Et sans surprise, dix ans plus tard, le hashtag #BalanceTonPorc est aussi pris pour cible par Eric Zemmour :
Toujours prêt à tomber dans l’outrance et la provocation, il n’hésitait pas, au tout début du mouvement à l’automne 2017, à faire un parallèle avec la délation des Juifs sous l’Occupation.
Car Éric Zemmour, c’est aussi l’idée que les femmes sont déraisonnables, trop émotives, hystériques, esclaves de leur passion et que cette émergence ne soit qu’un débordement de bonnes femmes sans cervelles :
Éric Zemmour, candidat en 2022 ?
Cette prise de parole de Gaëlle Lenfant trouve son point de départ dans l’éventualité d’une candidature du polémiste à la présidentielle de 2022, poussée par l’extrême-droite.
Difficile de dire si Éric Zemmour envisage sérieusement de se lancer, et si ces révélations pourraient lui porter préjudice.
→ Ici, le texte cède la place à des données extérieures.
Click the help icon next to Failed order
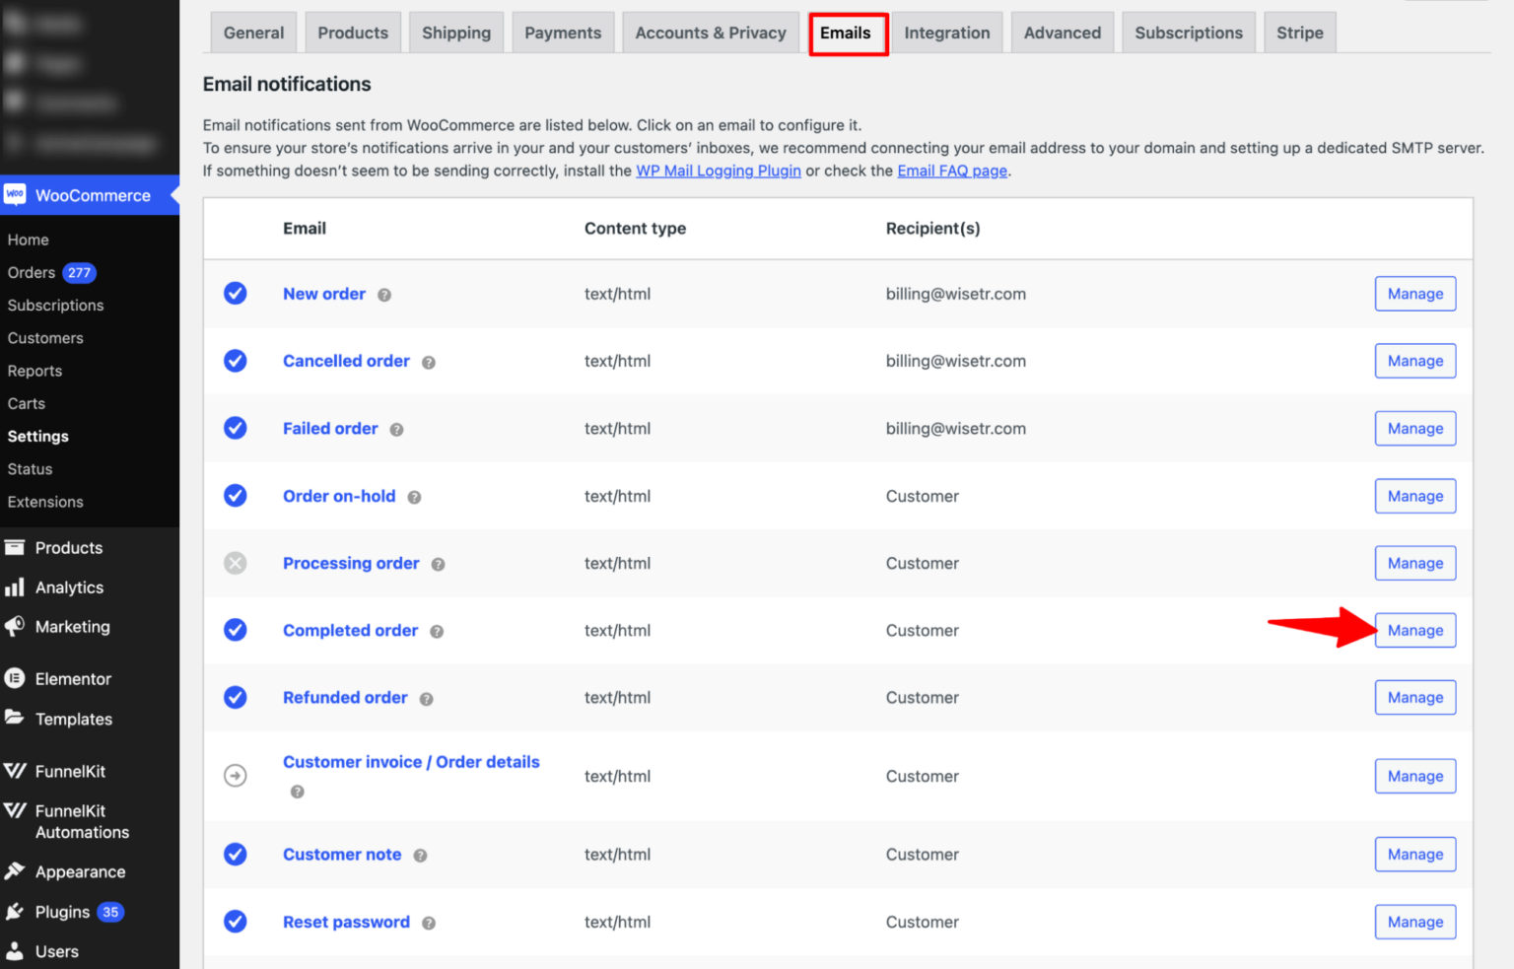The height and width of the screenshot is (969, 1514). (396, 430)
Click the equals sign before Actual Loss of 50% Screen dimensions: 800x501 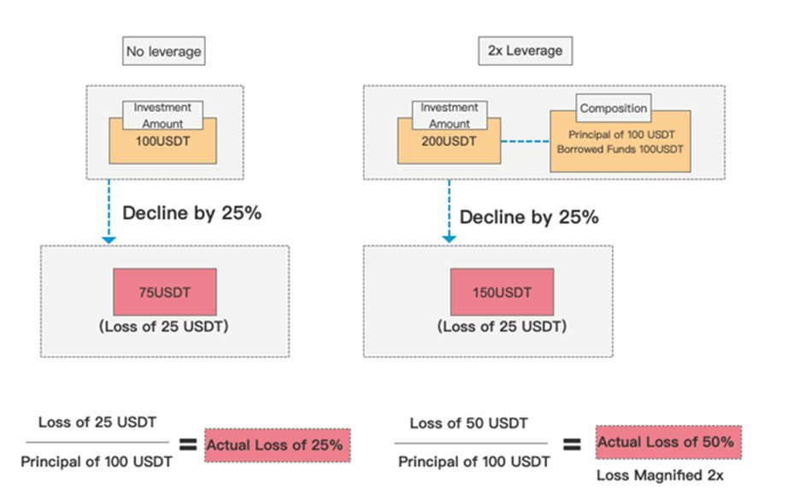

Car qu’il s’agisse de ses condamnations pour provocation à la haine raciale ou d’une accusation d’agression sexuelle, l’éditorialiste — qui vient par ailleurs de rejoindre Tik Tok — semble toujours aussi indéboulonnable des plateaux de certaines chaînes d’infos en continu… À quoi bon se séparer d’une parole nauséabonde, si elle rapporte gros.